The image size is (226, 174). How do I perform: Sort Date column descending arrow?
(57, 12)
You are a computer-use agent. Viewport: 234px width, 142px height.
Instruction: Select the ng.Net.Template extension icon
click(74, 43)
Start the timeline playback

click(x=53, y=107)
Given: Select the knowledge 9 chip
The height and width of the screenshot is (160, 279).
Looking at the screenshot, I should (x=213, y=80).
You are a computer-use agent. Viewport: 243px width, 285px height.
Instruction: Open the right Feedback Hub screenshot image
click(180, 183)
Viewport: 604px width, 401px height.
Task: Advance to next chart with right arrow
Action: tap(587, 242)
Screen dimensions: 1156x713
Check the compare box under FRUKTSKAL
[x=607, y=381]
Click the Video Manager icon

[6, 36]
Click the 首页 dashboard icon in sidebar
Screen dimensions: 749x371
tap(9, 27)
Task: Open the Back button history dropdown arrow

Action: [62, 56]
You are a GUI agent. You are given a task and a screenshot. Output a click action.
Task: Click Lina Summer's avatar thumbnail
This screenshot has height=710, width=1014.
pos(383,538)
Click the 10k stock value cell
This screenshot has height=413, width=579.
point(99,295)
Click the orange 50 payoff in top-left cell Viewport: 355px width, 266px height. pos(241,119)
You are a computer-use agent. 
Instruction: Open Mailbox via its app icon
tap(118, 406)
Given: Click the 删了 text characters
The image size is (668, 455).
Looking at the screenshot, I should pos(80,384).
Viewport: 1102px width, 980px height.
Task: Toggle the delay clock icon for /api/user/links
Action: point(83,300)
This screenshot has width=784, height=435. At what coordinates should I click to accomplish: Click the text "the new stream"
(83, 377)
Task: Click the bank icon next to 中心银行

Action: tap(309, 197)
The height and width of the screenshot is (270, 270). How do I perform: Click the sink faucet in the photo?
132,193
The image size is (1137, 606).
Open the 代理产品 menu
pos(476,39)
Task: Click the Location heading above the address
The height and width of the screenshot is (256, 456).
-----
**How to complete this task**
Copy all of the listing above exactly, please.

**Answer to the problem**
The image size is (226, 174). How do I perform: Sort Date column descending arrow?
(57, 12)
You are a computer-use agent. Viewport: 234px width, 142px height.
Instruction: Select the ng.Net.Template extension icon
click(74, 43)
Start the timeline playback

click(x=53, y=107)
Given: Select the knowledge 9 chip
The height and width of the screenshot is (160, 279).
Looking at the screenshot, I should (x=213, y=80).
You are a computer-use agent. Viewport: 243px width, 285px height.
Instruction: Open the right Feedback Hub screenshot image
click(180, 183)
Viewport: 604px width, 401px height.
Task: Advance to next chart with right arrow
Action: tap(587, 242)
Screen dimensions: 1156x713
Check the compare box under FRUKTSKAL
[x=607, y=381]
Click the Video Manager icon

[6, 36]
Click the 首页 dashboard icon in sidebar
Screen dimensions: 749x371
tap(9, 27)
Task: Open the Back button history dropdown arrow

Action: [62, 56]
You are a GUI agent. You are given a task and a screenshot. Output a click action.
Task: Click Lina Summer's avatar thumbnail
This screenshot has height=710, width=1014.
pos(383,538)
Click the 10k stock value cell
This screenshot has height=413, width=579.
point(99,295)
Click the orange 50 payoff in top-left cell Viewport: 355px width, 266px height. pos(241,119)
You are a computer-use agent. 
Instruction: Open Mailbox via its app icon
tap(118, 406)
Given: Click the 删了 text characters
The image size is (668, 455).
Looking at the screenshot, I should pos(80,384).
Viewport: 1102px width, 980px height.
Task: Toggle the delay clock icon for /api/user/links
Action: point(83,300)
This screenshot has width=784, height=435. At what coordinates should I click to accomplish: Click the text "the new stream"
(83, 377)
Task: Click the bank icon next to 中心银行

Action: tap(309, 197)
The height and width of the screenshot is (270, 270). How do I perform: Click the sink faucet in the photo?
132,193
The image size is (1137, 606).
Open the 代理产品 menu
pos(476,39)
Task: Click the Location heading above the address
The height and width of the screenshot is (256, 456).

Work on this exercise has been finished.